The Supreme Court will decide whether it should be illegal to arrest and cite unhoused people for unauthorized lodging without offering immediate available shelter.
The outcome of the Supreme Court case could reverberate in the Coalition’s lawsuit against the City, which was filed in 2022. The suit accuses the City of criminalizing unhoused people for inhabiting the street as long as they have no other shelter, as well as destroying their property in sweeps, against City policy.
The Lawyers’ Committee for Civil Rights of the Bay Area, which represents the Coalition and seven unhoused plaintiffs, maintains these practices violate constitutional rights against illegal search and seizure, and cruel and unusual punishment. The Lawyers’ Committee said that its action is guided by a case called Martin v. Boise, which the 9th Circuit upheld in 2019.
That could change if the Supreme Court—with its conservative majority—overturns a decision in the 2018 case Johnson v. Grants Pass. In that case, a court said the city of Grants Pass in southwestern Oregon could not issue citations to people for sleeping on public property while no shelter beds were available.
But attorneys for the plaintiffs in the San Francisco case aren’t deterred by the City’s motion to stay the case—or the nation’s highest court granting a review of the Johnson case to be heard in June.

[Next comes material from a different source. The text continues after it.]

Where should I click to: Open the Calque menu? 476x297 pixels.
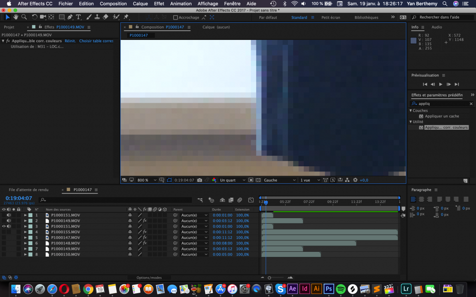[x=140, y=3]
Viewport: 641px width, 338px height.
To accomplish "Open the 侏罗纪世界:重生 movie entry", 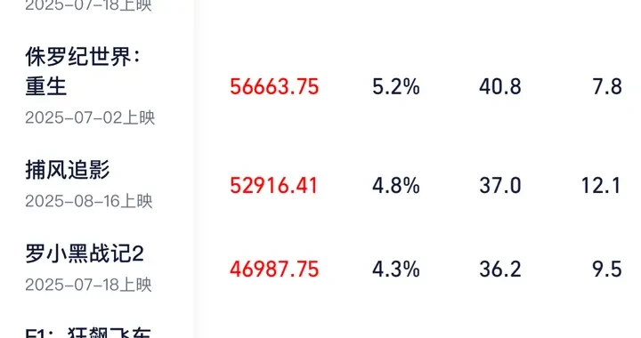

“Even with the Supreme Court’s review of Grants Pass underway, the case in San Francisco should proceed,” said Nisha Kashyap, senior staff attorney with the Lawyers’ Committee and one of the attorneys representing the Coalition in the case. “Unhoused people should not continue to be subject to these unlawful practices, and the entire community deserves a timely resolution to all the important issues at stake in the case.”
In 2023, Mayor London Breed wrote a brief supporting Grants Pass’s request to the Supreme Court. As part of the brief, she urged the Supreme Court to summarily reverse the 9th Circuit’s decision, an extraordinary request aimed at invalidating the ruling.
Julian Highsmith, the Coalition’s communications and policy director, worries that homeless people’s rights would be in jeopardy if the Supreme Court sides with Grants Pass.
“The City can address street homelessness while respecting unhoused individuals’ rights,” he said. “To see the Supreme Court contemplating taking away yet another set of basic civil liberties is deeply disturbing.”
John Do, a senior staff attorney with the American Civil Liberties Union of Northern California, which is also representing the Coalition, said that the cruel and unusual punishment aspect is just one of several claims in the Coalition’s lawsuit, and he doesn’t see any reason why the litigation should be stalled.
“The Supreme Court can and should affirm that the government can’t jail you based on your status, who you are, or a condition you have,” he said. “The case can proceed and take into account any future Supreme Court ruling. The majority of our case is unrelated to whether the City’s practices are cruel and unusual punishment under the Eighth Amendment and must be resolved.” .
The Lawyers’ Committee said in a press statement it will respond to the City’s request for a stay in district court later in the month. The trial is scheduled to begin in October.